Verunsicherte Verbraucher, viele Fragezeichen bei ausführenden Gewerken und Industrie: Der Bundesverband Wärmepumpe und der Energieberatendenverband GIH fordern von der Bundesregierung schnell Klarheit, wie es mit den verabredeten Anpassungen der BEG zum Jahreswechsel weitergeht. Die Ampel müsse die Klima- und Gebäudepolitik trotz aller Herausforderungen so aufstellen, dass etablierte Technologien und Geschäftsmodelle der Wärmewende nicht in Gefahr geraten.
Deutschland sei nicht nur zur Haushaltsdisziplin verpflichtet, sondern auch zum Klimaschutz, betonte BWP-Geschäftsführer Martin Sabel. Es sei Konsens, dass die Wärmepumpe ein zentraler Baustein der Wärmewende sei. Für einen Hochlauf brauche es aber bessere Rahmenbedingungen. Die Bundesregierung müsse sicherstellen, dass die im Wärmebereich bereits bewährten Instrumente und Programme weiter genutzt werden können und auch die neu beschlossenen Maßnahmen wie angekündigt in Kraft treten. Sabel sprach sich konkret dafür aus, die angekündigten staatlichen Zuschüsse zu den Netzentgelten zu erhalten, um den Strom für die Verbraucher nicht zu verteuern.
Energieberatung in der Krise
Besonders dramatisch scheint die Situation in der Energieberatung zu sein. Laut einer aktuellen GIH-Umfrage sehen sich zwei von drei Mitgliedern durch den Förderstopp infolge der Haushaltskrise in ihrer Existenz bedroht, wie Benjamin Weismann, GIH-Geschäftsführer, berichtet. Aus seiner Sicht eine fatale Entwicklung – schließlich würden Studien belegen, dass die Förderung von Energieberatungen gut investiertes Geld sei. Es würden viele Investitionen im Gebäudebereich angestoßen. Für Weismann steht fest: „Wir müssen unbedingt an die gute Dynamik der letzten Zeit anknüpfen. Immer mehr Sanierungswillige vertrauen auf gewerkeübergreifende Beratungen. Es bleibt also dringend zu hoffen, dass die ausgesetzten Förderprogramme rasch wieder aufgenommen werden, die neue BEG so wie angekündigt zum Jahresanfang 2024 kommt und somit nach Monaten der Flaute das Modernisieren von Gebäuden wieder in Gang kommt.“
Klaus Ackermann, BWP-Vorstandsmitglied und Geschäftsführer der Nibe Systemtechnik aus Celle, betonte, dass seine Branche auf die Zusagen der Politik vertraut und im großen Stil in Fortbildung und Produktionskapazitäten investiert habe.

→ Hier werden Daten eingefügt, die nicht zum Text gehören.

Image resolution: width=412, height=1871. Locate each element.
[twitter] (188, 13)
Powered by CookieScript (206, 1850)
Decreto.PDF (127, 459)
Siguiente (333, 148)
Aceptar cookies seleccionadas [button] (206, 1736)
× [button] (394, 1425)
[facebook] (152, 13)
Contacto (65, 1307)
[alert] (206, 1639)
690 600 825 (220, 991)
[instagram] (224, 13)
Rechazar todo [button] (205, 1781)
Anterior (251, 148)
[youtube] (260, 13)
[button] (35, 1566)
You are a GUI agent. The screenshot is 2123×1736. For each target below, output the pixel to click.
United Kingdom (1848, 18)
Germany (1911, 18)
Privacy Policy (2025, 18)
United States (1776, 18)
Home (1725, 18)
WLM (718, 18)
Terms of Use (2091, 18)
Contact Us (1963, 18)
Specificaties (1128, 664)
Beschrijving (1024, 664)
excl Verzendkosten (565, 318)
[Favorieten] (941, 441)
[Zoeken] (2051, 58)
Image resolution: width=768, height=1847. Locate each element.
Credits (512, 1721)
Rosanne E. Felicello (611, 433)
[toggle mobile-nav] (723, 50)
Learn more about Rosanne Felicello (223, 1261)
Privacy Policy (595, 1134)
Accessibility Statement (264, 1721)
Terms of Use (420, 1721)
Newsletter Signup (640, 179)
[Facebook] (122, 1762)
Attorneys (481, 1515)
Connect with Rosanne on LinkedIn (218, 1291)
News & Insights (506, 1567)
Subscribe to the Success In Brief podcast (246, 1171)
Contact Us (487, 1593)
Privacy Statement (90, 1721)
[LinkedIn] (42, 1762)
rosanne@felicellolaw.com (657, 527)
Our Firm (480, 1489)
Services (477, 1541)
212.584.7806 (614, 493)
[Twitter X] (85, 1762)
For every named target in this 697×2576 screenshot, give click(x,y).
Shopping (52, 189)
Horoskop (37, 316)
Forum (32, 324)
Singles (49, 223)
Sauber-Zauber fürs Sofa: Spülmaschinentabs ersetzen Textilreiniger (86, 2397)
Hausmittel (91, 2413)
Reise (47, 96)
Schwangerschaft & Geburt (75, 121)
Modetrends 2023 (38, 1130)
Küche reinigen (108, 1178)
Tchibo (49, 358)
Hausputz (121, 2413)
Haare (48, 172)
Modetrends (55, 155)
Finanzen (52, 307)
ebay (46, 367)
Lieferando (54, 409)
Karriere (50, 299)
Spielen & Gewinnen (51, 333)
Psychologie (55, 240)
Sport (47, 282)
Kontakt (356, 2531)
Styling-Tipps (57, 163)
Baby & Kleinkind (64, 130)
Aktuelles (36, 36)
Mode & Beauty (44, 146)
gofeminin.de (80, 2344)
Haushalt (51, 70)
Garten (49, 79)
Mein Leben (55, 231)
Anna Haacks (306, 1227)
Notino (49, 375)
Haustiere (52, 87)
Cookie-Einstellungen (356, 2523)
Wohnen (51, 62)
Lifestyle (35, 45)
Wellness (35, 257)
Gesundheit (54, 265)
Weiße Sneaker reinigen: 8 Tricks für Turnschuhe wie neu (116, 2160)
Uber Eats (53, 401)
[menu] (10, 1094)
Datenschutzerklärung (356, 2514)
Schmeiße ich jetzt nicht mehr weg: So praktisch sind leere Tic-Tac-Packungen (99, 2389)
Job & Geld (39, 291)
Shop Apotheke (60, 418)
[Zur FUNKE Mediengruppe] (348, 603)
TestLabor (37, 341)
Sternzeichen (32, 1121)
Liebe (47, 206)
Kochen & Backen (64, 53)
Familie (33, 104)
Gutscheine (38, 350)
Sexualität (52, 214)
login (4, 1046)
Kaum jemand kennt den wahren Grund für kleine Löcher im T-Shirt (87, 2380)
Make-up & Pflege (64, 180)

Man sei bereit, die Wärmewende weiter voranzutreiben, der Staat müsse aber mitziehen.
Finanzierung sichern
Sabel machte konkrete Vorschläge zur Finanzierung der Wärmewende: die Einführung eines Klimagelds, aber auch eine Anhebung des CO2-Preises im Brennstoffemissionshandelsgesetz (BEHG). Der Abbau klimaschädlicher Subventionen sei ein wichtiger Ansatz, aber auch gezielte Anreize zum Ausstieg aus den Fossilen – etwa indem staatliche Bestandteile beim Strompreis gesenkt werden. (amo)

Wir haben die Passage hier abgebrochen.